WHAT IS BEING ASKED:
Every entry below must appear again, exactly as written.

Excerpts from a dataset:
=== Begin Enclosure ===

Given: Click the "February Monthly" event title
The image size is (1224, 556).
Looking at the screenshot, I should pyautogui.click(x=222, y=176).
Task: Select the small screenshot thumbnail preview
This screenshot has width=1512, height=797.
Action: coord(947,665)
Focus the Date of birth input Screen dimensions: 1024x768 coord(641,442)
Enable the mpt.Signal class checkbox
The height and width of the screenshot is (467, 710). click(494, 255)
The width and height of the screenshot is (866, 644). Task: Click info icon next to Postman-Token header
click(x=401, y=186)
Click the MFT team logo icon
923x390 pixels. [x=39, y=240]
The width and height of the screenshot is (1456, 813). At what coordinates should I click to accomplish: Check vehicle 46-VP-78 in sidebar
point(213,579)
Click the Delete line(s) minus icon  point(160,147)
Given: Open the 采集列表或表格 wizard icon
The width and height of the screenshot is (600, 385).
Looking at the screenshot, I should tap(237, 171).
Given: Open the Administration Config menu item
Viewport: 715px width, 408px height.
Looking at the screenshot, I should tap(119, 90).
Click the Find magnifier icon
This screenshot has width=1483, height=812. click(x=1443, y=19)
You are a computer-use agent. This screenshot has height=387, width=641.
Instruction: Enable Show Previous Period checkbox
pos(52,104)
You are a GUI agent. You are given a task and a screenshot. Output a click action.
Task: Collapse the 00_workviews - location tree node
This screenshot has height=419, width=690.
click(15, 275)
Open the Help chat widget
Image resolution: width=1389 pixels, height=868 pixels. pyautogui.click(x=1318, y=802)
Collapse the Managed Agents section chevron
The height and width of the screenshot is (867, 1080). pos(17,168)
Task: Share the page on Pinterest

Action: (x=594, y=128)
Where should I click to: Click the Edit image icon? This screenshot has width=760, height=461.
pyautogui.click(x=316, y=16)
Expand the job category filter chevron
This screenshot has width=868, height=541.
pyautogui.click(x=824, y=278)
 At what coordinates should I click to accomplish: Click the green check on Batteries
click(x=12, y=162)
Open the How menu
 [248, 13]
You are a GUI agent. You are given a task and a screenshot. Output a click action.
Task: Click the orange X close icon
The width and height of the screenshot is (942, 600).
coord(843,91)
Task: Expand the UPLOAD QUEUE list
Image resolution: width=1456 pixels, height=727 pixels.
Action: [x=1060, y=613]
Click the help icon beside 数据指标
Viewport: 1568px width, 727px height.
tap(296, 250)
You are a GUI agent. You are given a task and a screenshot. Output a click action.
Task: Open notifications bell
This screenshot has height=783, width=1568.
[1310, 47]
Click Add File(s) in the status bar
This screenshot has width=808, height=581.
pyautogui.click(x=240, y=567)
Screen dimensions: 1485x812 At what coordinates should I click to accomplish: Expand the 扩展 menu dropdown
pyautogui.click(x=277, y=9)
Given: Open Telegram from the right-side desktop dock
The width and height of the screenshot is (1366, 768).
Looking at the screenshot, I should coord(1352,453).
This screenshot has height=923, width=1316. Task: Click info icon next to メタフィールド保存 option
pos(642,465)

=== End Enclosure ===

TASK OUTPUT:
Given: Click the "February Monthly" event title
The image size is (1224, 556).
Looking at the screenshot, I should pyautogui.click(x=222, y=176).
Task: Select the small screenshot thumbnail preview
This screenshot has width=1512, height=797.
Action: coord(947,665)
Focus the Date of birth input Screen dimensions: 1024x768 coord(641,442)
Enable the mpt.Signal class checkbox
The height and width of the screenshot is (467, 710). click(494, 255)
The width and height of the screenshot is (866, 644). Task: Click info icon next to Postman-Token header
click(x=401, y=186)
Click the MFT team logo icon
923x390 pixels. [x=39, y=240]
The width and height of the screenshot is (1456, 813). At what coordinates should I click to accomplish: Check vehicle 46-VP-78 in sidebar
point(213,579)
Click the Delete line(s) minus icon  point(160,147)
Given: Open the 采集列表或表格 wizard icon
The width and height of the screenshot is (600, 385).
Looking at the screenshot, I should tap(237, 171).
Given: Open the Administration Config menu item
Viewport: 715px width, 408px height.
Looking at the screenshot, I should tap(119, 90).
Click the Find magnifier icon
This screenshot has width=1483, height=812. click(x=1443, y=19)
You are a computer-use agent. This screenshot has height=387, width=641.
Instruction: Enable Show Previous Period checkbox
pos(52,104)
You are a GUI agent. You are given a task and a screenshot. Output a click action.
Task: Collapse the 00_workviews - location tree node
This screenshot has height=419, width=690.
click(15, 275)
Open the Help chat widget
Image resolution: width=1389 pixels, height=868 pixels. pyautogui.click(x=1318, y=802)
Collapse the Managed Agents section chevron
The height and width of the screenshot is (867, 1080). pos(17,168)
Task: Share the page on Pinterest

Action: (x=594, y=128)
Where should I click to: Click the Edit image icon? This screenshot has width=760, height=461.
pyautogui.click(x=316, y=16)
Expand the job category filter chevron
This screenshot has width=868, height=541.
pyautogui.click(x=824, y=278)
 At what coordinates should I click to accomplish: Click the green check on Batteries
click(x=12, y=162)
Open the How menu
 [248, 13]
You are a GUI agent. You are given a task and a screenshot. Output a click action.
Task: Click the orange X close icon
The width and height of the screenshot is (942, 600).
coord(843,91)
Task: Expand the UPLOAD QUEUE list
Image resolution: width=1456 pixels, height=727 pixels.
Action: [x=1060, y=613]
Click the help icon beside 数据指标
Viewport: 1568px width, 727px height.
tap(296, 250)
You are a GUI agent. You are given a task and a screenshot. Output a click action.
Task: Open notifications bell
This screenshot has height=783, width=1568.
[1310, 47]
Click Add File(s) in the status bar
This screenshot has width=808, height=581.
pyautogui.click(x=240, y=567)
Screen dimensions: 1485x812 At what coordinates should I click to accomplish: Expand the 扩展 menu dropdown
pyautogui.click(x=277, y=9)
Given: Open Telegram from the right-side desktop dock
The width and height of the screenshot is (1366, 768).
Looking at the screenshot, I should coord(1352,453).
This screenshot has height=923, width=1316. Task: Click info icon next to メタフィールド保存 option
pos(642,465)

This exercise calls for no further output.